Saved data entries:
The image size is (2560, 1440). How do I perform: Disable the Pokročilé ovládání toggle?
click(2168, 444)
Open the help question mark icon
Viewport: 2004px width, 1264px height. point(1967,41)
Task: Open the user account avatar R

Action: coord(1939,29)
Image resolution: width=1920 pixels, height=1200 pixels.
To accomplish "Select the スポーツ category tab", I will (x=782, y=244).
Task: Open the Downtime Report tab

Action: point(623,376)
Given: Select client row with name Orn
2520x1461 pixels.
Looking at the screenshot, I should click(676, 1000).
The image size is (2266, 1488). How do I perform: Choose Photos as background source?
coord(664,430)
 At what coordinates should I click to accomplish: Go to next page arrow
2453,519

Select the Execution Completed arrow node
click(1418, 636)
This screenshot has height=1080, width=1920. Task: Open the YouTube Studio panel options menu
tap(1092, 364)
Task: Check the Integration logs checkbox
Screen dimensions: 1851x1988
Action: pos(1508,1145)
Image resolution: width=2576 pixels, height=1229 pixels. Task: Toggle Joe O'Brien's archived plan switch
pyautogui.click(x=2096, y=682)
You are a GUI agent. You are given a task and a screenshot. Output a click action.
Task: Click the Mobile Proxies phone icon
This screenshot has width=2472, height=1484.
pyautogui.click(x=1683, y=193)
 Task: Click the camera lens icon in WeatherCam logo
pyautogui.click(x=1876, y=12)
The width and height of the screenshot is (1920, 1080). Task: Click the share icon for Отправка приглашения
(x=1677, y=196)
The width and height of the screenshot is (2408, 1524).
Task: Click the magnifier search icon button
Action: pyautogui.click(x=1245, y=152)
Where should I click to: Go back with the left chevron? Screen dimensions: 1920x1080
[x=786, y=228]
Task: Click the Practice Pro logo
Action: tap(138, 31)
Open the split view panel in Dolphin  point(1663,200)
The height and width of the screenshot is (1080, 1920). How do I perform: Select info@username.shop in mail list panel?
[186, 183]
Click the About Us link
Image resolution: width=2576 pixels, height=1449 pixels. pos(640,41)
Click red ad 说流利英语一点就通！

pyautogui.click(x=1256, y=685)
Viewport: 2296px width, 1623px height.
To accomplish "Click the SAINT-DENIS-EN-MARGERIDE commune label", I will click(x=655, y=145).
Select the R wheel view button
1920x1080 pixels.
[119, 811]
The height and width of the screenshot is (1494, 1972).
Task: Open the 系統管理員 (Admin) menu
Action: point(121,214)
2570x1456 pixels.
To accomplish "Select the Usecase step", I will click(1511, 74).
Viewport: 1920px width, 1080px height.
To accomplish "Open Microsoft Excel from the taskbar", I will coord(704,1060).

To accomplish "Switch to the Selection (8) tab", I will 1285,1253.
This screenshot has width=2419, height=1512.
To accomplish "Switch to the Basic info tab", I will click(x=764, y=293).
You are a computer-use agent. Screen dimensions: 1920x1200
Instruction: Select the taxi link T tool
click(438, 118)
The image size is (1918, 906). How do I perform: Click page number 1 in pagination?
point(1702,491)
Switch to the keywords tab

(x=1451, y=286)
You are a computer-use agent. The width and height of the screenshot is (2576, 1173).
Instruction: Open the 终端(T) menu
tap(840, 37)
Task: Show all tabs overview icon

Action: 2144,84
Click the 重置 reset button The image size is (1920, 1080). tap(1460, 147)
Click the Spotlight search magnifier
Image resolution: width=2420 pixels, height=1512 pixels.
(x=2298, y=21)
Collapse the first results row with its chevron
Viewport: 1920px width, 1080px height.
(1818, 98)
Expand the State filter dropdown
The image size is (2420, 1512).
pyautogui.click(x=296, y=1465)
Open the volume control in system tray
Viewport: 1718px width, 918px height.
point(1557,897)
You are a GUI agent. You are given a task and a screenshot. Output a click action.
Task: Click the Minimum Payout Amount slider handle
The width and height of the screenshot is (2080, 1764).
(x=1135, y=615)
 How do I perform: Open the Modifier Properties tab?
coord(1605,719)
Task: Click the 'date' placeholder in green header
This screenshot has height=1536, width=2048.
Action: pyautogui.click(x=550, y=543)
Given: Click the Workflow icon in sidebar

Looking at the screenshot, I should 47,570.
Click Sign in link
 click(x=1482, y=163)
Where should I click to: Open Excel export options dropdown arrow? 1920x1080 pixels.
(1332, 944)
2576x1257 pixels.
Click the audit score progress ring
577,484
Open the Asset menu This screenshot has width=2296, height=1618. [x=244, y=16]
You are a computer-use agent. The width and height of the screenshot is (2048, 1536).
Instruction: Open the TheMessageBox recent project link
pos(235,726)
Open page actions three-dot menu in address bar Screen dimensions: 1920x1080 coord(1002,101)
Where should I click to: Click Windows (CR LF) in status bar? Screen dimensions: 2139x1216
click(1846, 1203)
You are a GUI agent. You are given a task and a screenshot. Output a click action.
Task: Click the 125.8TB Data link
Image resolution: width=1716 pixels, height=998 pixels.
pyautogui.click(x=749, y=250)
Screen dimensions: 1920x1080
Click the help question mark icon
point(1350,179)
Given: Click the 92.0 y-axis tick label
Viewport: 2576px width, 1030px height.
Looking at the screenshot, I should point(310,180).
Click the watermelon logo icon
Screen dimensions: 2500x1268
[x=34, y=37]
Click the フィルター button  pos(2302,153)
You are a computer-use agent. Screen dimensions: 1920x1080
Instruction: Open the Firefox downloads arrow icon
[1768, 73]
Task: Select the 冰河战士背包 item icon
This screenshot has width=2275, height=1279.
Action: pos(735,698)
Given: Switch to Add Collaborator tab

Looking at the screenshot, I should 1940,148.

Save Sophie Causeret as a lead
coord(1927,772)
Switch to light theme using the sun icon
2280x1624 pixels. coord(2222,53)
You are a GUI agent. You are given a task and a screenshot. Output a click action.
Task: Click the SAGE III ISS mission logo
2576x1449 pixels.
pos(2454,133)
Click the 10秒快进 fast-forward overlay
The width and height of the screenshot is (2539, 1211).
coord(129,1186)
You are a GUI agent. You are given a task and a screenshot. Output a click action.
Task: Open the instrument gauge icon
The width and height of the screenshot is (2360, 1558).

Problem to solve:
Work out how many lines in the data hold the word "label"; reply with the number alone.

Completed task:
2